10. Help students to understand how an education helps them economically. For example, more than 1/3 of high school dropouts live their lives in poverty. According to the National Center for Education Statistics, in 2013, the median of the earnings for young adults with a bachelor’s degree was $48,500, while the median was $23,900 for those without a high school diploma or equivalent; $30,000 for those with a high school diploma or equivalent; and $37,500 for those with an associate’s degree. In other words, young adults with a bachelor’s degree earned more than twice as much as those without a high school diploma or its equivalent in 2013 (i.e. 103 percent more), 62 percent more than young adult high school completers, and 29 percent more than young adults with an associate’s degree.
11. Ask brothers and sisters (and cousins and aunts and uncles) to be sources of advice and support to encourage high achievement in students. That’s why this article is entitled Parent and FAMILY Engagement. Families can play a huge role in a student’s success.
12. Take advantage of free services for your student such as SAT prep programs, summer college enrichment programs, and state test ramp-up courses. Your student’s teachers and guidance counselors can provide this information.
13. Encourage students to take Advanced Placement and International Baccalaureate courses. Talk with guidance counselors freshmen year to find out the requirements and work towards helping the student meet them. AP and IB courses are extremely important when it comes to college admissions.
14. You don’t have to help your teen with his/her homework – rather foster teen management of schoolwork by encouraging and taking a supervisory role in overseeing that work.

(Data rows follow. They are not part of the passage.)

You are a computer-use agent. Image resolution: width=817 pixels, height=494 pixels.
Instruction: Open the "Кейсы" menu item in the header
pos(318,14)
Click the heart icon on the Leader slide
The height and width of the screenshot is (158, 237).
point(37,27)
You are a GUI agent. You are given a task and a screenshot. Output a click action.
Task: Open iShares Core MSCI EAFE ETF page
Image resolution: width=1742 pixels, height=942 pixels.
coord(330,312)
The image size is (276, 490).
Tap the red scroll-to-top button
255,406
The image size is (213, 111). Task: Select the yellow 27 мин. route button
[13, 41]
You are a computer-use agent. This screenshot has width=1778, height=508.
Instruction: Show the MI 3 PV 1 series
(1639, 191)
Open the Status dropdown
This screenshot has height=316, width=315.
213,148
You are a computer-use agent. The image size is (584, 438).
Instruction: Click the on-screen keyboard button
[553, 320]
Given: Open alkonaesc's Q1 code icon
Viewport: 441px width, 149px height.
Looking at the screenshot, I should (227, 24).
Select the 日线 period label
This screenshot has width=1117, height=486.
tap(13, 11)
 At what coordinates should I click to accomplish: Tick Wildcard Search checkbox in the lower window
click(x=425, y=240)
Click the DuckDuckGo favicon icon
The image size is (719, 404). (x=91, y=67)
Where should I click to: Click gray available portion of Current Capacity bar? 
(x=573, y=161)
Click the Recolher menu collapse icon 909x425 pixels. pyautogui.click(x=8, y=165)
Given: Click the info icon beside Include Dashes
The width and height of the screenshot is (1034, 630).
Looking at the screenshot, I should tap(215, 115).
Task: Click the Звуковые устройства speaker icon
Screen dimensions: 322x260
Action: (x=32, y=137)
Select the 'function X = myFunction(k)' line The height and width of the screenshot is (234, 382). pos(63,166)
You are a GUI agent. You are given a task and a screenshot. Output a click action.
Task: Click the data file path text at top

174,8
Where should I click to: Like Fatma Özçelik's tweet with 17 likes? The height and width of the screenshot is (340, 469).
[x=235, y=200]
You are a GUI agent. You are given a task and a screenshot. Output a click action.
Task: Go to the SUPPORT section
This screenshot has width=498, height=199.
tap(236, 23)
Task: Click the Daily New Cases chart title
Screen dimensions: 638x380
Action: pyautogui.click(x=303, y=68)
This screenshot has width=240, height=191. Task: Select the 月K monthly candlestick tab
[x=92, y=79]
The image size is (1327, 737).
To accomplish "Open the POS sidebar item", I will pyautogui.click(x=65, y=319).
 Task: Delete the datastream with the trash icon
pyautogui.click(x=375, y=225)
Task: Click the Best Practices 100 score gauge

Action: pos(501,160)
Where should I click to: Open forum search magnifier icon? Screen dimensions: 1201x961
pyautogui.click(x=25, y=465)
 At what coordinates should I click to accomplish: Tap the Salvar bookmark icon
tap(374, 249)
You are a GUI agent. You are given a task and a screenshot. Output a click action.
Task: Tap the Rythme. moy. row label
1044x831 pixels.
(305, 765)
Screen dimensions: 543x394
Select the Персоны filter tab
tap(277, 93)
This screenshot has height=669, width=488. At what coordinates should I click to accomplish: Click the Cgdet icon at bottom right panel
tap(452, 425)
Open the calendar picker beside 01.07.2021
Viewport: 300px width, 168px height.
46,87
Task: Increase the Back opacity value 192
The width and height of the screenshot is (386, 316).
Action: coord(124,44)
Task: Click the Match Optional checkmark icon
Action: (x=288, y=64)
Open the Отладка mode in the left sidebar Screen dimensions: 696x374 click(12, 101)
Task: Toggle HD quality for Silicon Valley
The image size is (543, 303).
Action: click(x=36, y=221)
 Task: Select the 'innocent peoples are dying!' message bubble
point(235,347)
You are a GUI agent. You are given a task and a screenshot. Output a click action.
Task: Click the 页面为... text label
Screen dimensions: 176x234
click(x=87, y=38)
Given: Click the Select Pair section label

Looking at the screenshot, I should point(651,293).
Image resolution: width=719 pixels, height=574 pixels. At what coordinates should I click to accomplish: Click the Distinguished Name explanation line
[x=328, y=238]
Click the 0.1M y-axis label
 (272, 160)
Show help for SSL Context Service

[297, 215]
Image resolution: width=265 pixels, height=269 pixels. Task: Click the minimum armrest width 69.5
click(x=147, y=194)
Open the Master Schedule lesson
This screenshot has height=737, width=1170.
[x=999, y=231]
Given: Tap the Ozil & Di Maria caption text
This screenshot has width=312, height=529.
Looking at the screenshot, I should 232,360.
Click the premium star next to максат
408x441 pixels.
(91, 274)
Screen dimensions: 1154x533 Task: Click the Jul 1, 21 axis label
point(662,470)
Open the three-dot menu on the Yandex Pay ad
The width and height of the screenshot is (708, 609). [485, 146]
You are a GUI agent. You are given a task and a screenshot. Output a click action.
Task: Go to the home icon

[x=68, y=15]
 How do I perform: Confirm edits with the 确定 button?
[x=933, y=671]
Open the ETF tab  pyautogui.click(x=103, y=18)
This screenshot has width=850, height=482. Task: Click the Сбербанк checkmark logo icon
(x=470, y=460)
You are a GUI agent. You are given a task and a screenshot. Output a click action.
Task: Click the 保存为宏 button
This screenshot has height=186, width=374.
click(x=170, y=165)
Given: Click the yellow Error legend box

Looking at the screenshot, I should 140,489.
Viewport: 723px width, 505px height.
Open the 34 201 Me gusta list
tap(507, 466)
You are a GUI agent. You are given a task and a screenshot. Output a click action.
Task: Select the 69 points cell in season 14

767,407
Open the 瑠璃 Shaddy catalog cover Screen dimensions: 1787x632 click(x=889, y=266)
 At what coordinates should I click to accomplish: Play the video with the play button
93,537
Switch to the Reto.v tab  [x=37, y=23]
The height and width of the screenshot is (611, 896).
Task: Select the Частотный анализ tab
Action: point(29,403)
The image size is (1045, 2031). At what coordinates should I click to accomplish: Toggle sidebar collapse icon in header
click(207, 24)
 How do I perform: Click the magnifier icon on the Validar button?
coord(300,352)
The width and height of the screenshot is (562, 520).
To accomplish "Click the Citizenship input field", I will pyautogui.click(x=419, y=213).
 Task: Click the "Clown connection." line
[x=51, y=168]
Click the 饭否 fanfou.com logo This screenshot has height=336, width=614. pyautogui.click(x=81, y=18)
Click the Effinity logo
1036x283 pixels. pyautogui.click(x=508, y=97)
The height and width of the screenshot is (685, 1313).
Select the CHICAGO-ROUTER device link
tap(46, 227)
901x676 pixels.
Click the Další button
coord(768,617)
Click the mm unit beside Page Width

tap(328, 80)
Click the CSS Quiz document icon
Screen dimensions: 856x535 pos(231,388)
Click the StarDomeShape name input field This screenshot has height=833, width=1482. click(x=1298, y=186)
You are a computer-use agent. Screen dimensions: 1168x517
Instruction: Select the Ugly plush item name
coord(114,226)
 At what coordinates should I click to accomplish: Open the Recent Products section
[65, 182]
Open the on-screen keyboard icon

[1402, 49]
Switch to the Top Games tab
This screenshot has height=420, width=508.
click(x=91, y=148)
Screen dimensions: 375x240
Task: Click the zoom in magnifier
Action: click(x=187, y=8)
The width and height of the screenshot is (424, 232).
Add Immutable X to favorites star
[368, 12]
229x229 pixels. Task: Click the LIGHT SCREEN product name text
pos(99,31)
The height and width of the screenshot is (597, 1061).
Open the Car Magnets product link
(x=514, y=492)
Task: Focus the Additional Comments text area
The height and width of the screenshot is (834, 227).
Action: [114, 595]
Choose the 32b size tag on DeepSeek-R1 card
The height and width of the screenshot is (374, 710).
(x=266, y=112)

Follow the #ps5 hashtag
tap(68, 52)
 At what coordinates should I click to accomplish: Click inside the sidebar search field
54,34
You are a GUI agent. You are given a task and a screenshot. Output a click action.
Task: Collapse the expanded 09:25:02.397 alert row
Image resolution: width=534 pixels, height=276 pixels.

15. Augment or supplement instruction where needed through books, enrollment in co-curricular activities, and free on-line courses like Khan Academy, which offers a variety of few study programs in many subjects.
Most importantly, talk with your student’s teachers early and often. We are here to help, and together, we can make sure your student excels in high school and has a wonderful learning experience!
Berzin, S. C. (April 2010) Educational Aspirations among Low Income Youths: Examining Multiple
Conceptual Models. Children & Schools, 32(2).
Bourdieu, P. and Passeron, J. (1977) Reproduction in Education, Society, and Culture. London: Sage.
Brint, Steven. (2006) Schools and Societies (2nd ed.). Stanford, CA, Stanford University Press.
Hill, Nancy, E. and Chao, R.K. (2009) Families, School and the Adolescent. New York: Teachers College Press.
Patterson, J. A., Hale, D. and Stressman, M. (2007) Cultural Capital and School Leaving: A Case Study
in an Urban High School. The High School Journal.